Toward Scalable Multirobot Control: Fast Policy Learning in Distributed MPC
Xinglong Zhang, Wei Pan, Cong Li, Xin Xu, Xiangke Wang, Ronghua Zhang, Dewen Hu
TL;DR
The paper tackles the challenge of scalable, real-time cooperative control for large-scale multirobot systems by replacing computationally intensive online NLP solvers with a distributed policy-learning approach that yields explicit closed-loop DMPC policies. It introduces DLPC, a distributed online actor-critic framework that updates policies forward in time within each prediction interval, while guaranteeing stability through a practical Lyapunov-based condition and safety via a force-field-inspired barrier design. The approach demonstrates strong scalability, achieving online policy learning for up to $10{,}000$ robots with linear growth in computational load, and shows successful sim-to-real transfer in both drone and wheeled robot experiments. These results indicate a significant advancement toward fast, scalable, and safe optimization-based control for large multirobot systems, with promising directions for model-free extensions and time-varying networks.
Abstract
Distributed model predictive control (DMPC) is promising in achieving optimal cooperative control in multirobot systems (MRS).
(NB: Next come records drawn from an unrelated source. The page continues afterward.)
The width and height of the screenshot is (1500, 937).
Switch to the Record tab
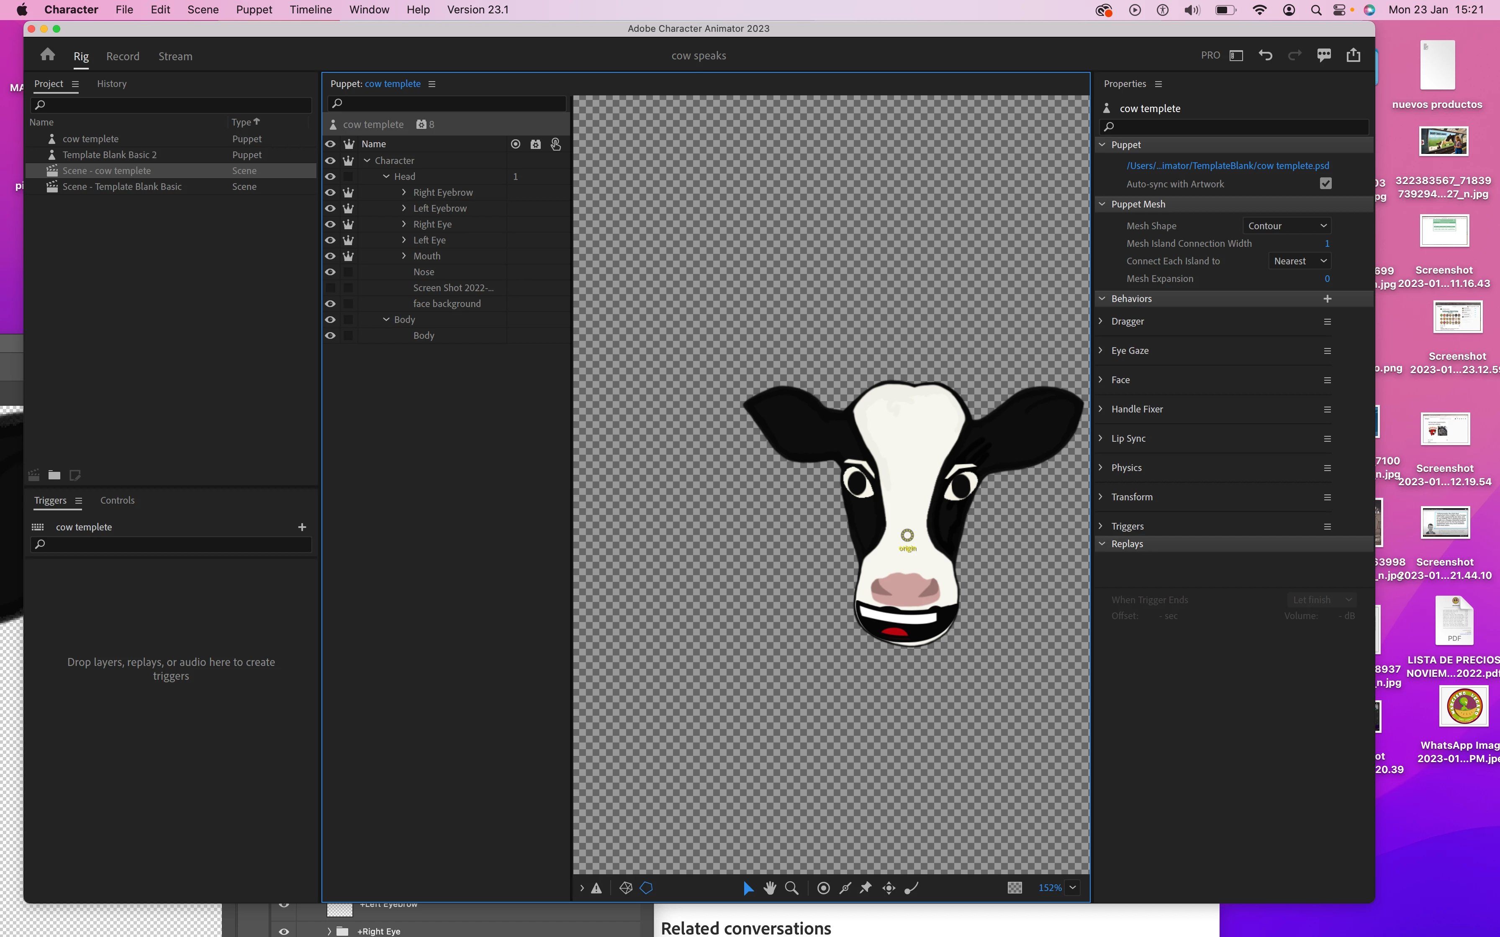[123, 56]
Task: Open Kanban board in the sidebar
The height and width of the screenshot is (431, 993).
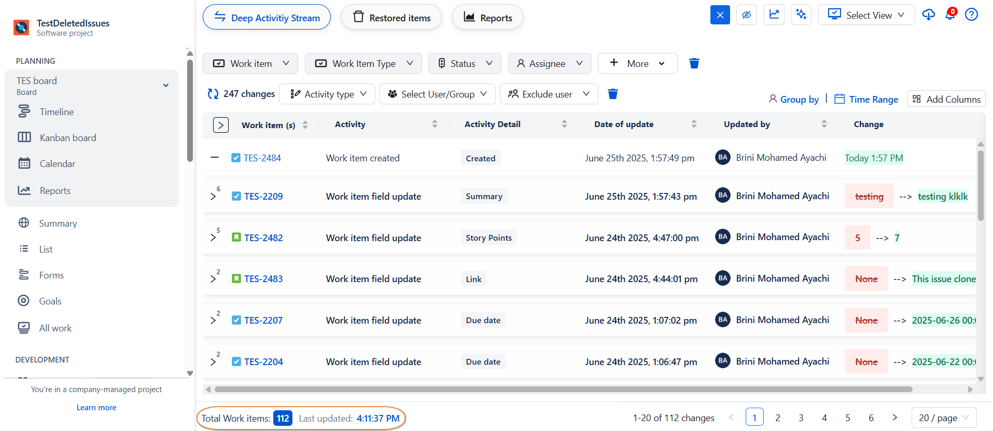Action: click(68, 137)
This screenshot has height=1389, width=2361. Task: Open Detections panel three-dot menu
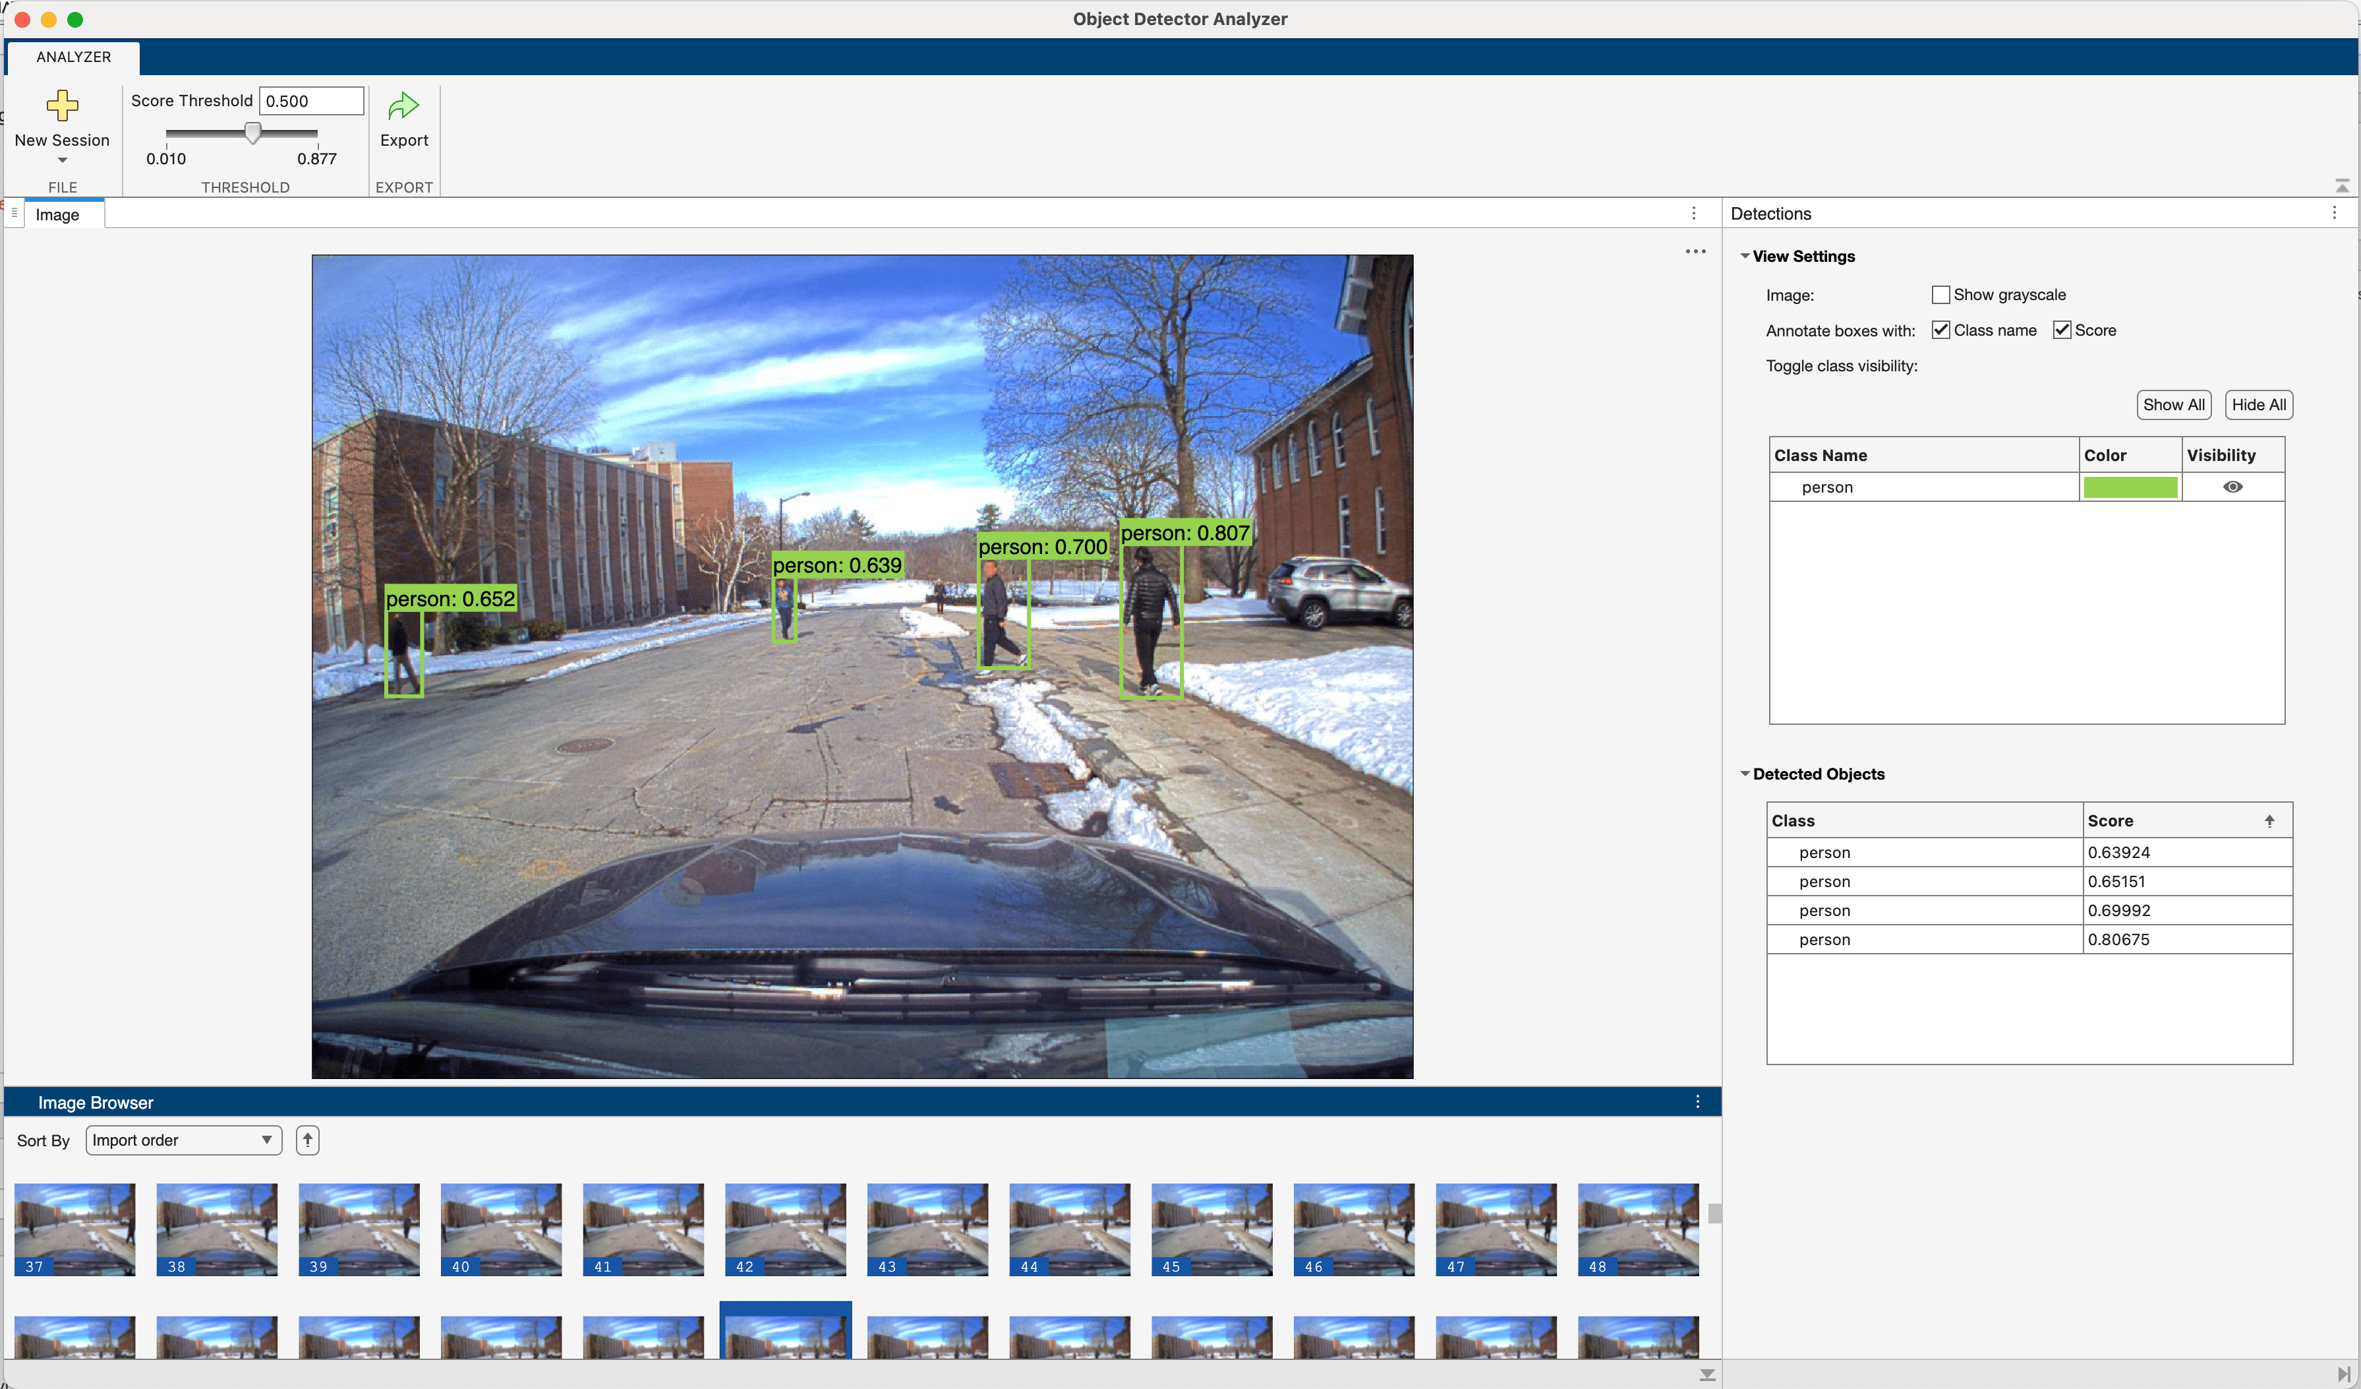(x=2334, y=213)
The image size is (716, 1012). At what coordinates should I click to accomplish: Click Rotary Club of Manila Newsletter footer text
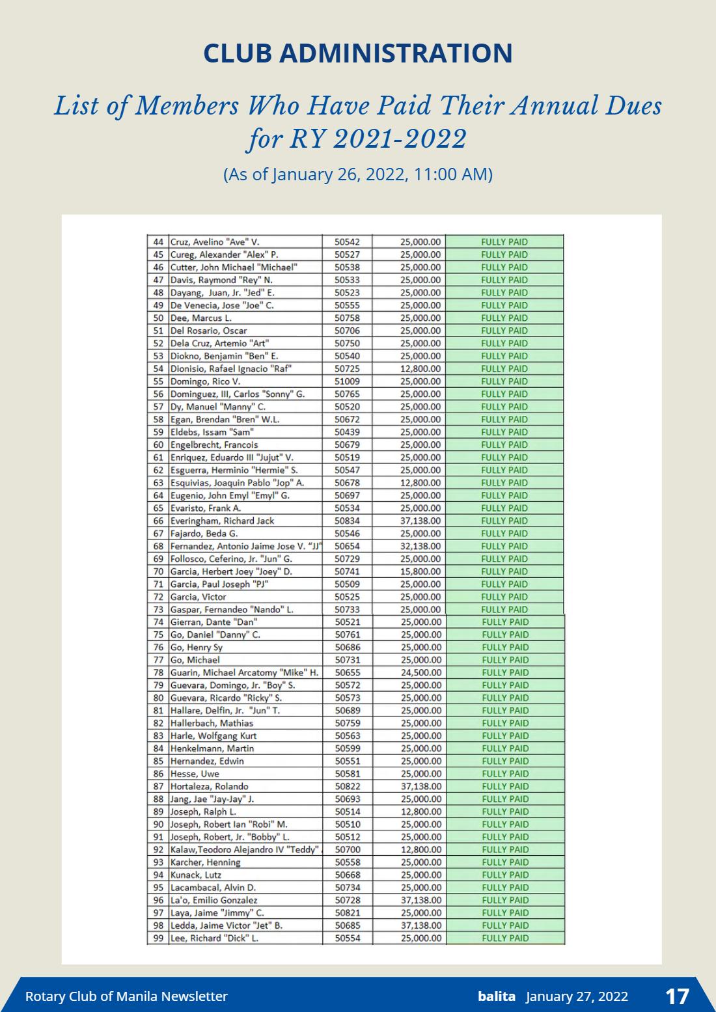tap(126, 996)
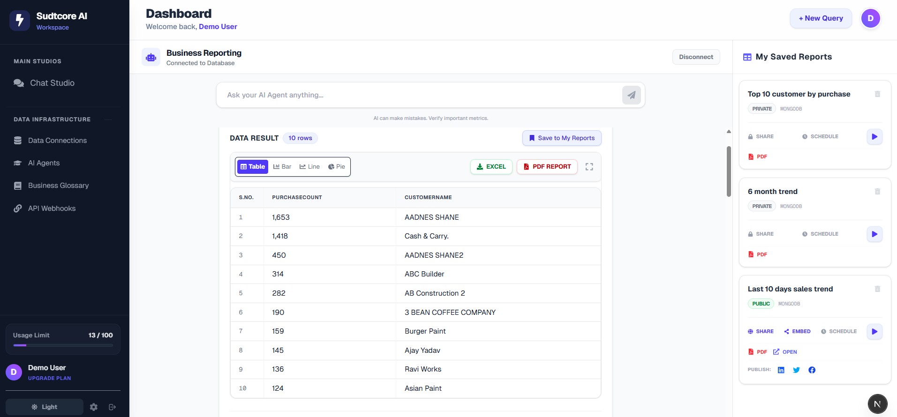Open Data Connections in sidebar
The width and height of the screenshot is (897, 417).
pos(57,141)
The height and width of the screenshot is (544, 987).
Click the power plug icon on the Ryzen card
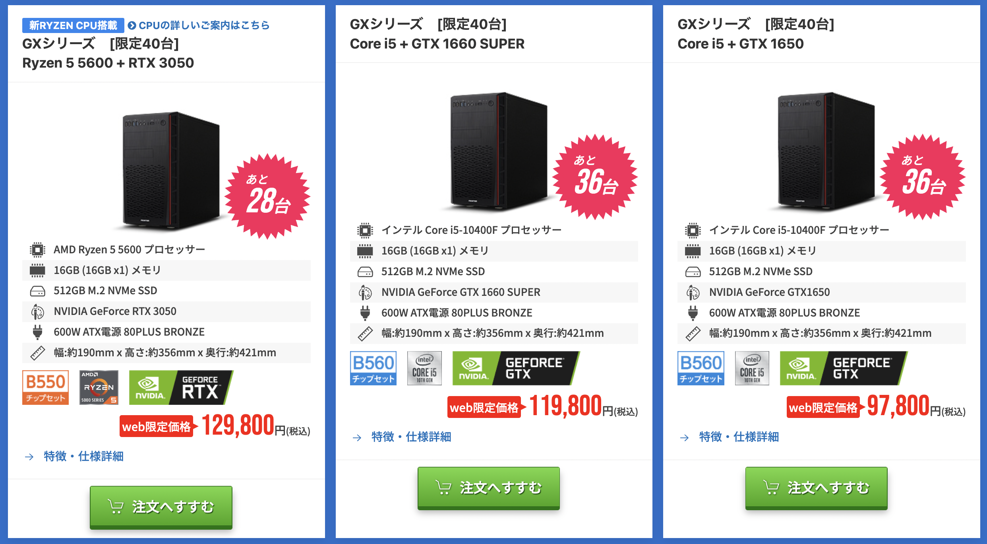[x=37, y=332]
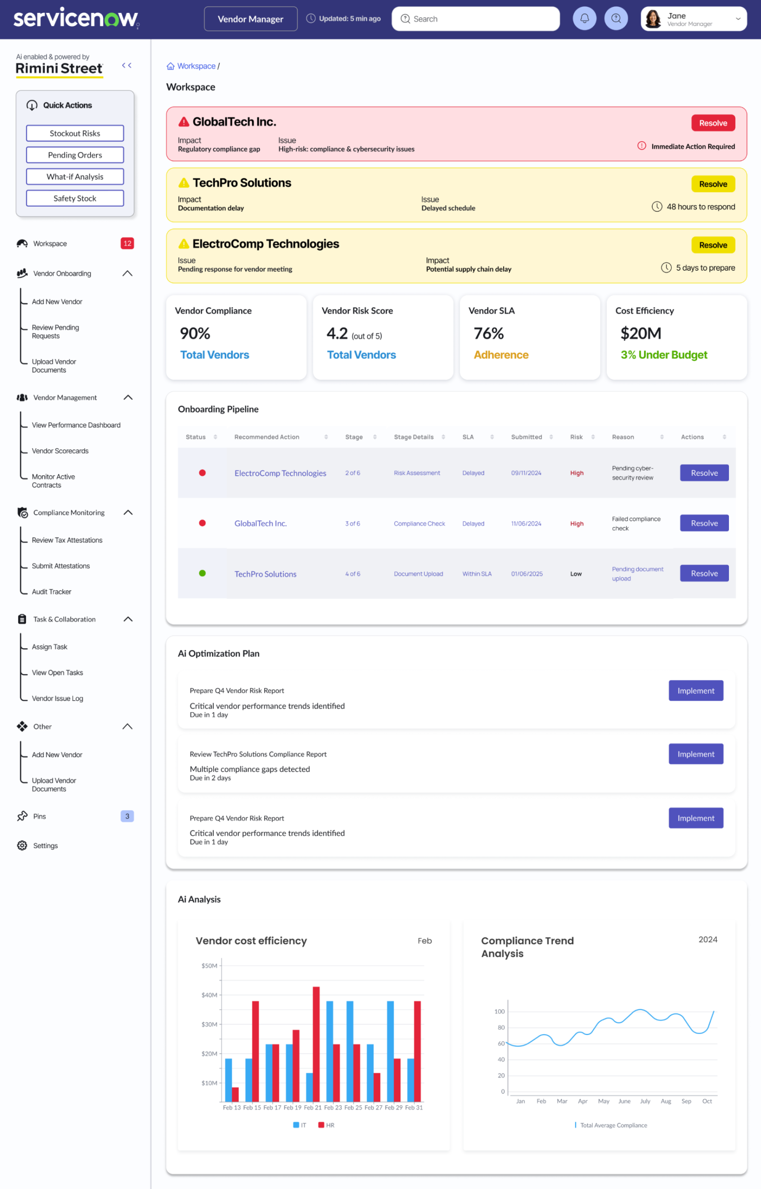
Task: Toggle sorting on the Submitted column
Action: [x=551, y=437]
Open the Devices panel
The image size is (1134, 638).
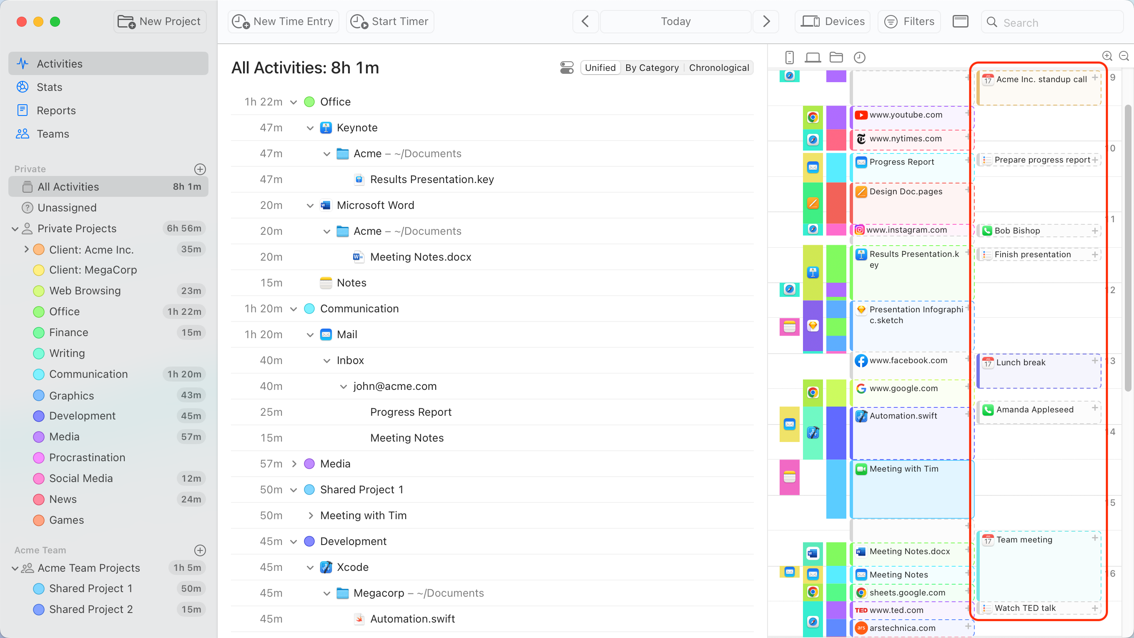832,21
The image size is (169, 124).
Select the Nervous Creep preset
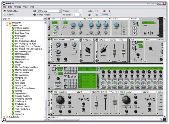coord(22,75)
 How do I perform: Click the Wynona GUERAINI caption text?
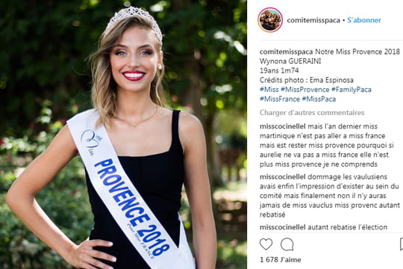[x=290, y=61]
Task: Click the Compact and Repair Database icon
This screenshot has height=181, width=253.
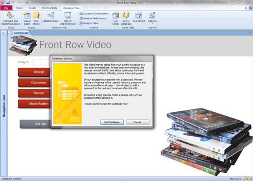Action: tap(11, 18)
However, real-time DMPC implementation relies on numerical optimization tools to periodically calculate local control sequences online. This process is computationally demanding and lacks scalability for large-scale, nonlinear MRS. This article proposes a novel distributed learning-based predictive control (DLPC) framework for scalable multirobot control. Unlike conventional DMPC methods that calculate open-loop control sequences, our approach centers around a computationally fast and efficient distributed policy learning algorithm that generates explicit closed-loop DMPC policies for MRS without using numerical solvers. The policy learning is executed incrementally and forward in time in each prediction interval through an online distributed actor-critic implementation. The control policies are successively updated in a receding-horizon manner, enabling fast and efficient policy learning with the closed-loop stability guarantee. The learned control policies could be deployed online to MRS with varying robot scales, enhancing scalability and transferability for large-scale MRS. Furthermore, we extend our methodology to address the multirobot safe learning challenge through a force field-inspired policy learning approach. We validate our approach's effectiveness, scalability, and efficiency through extensive experiments on cooperative tasks of large-scale wheeled robots and multirotor drones. Our results demonstrate the rapid learning and deployment of DMPC policies for MRS with scales up to 10,000 units.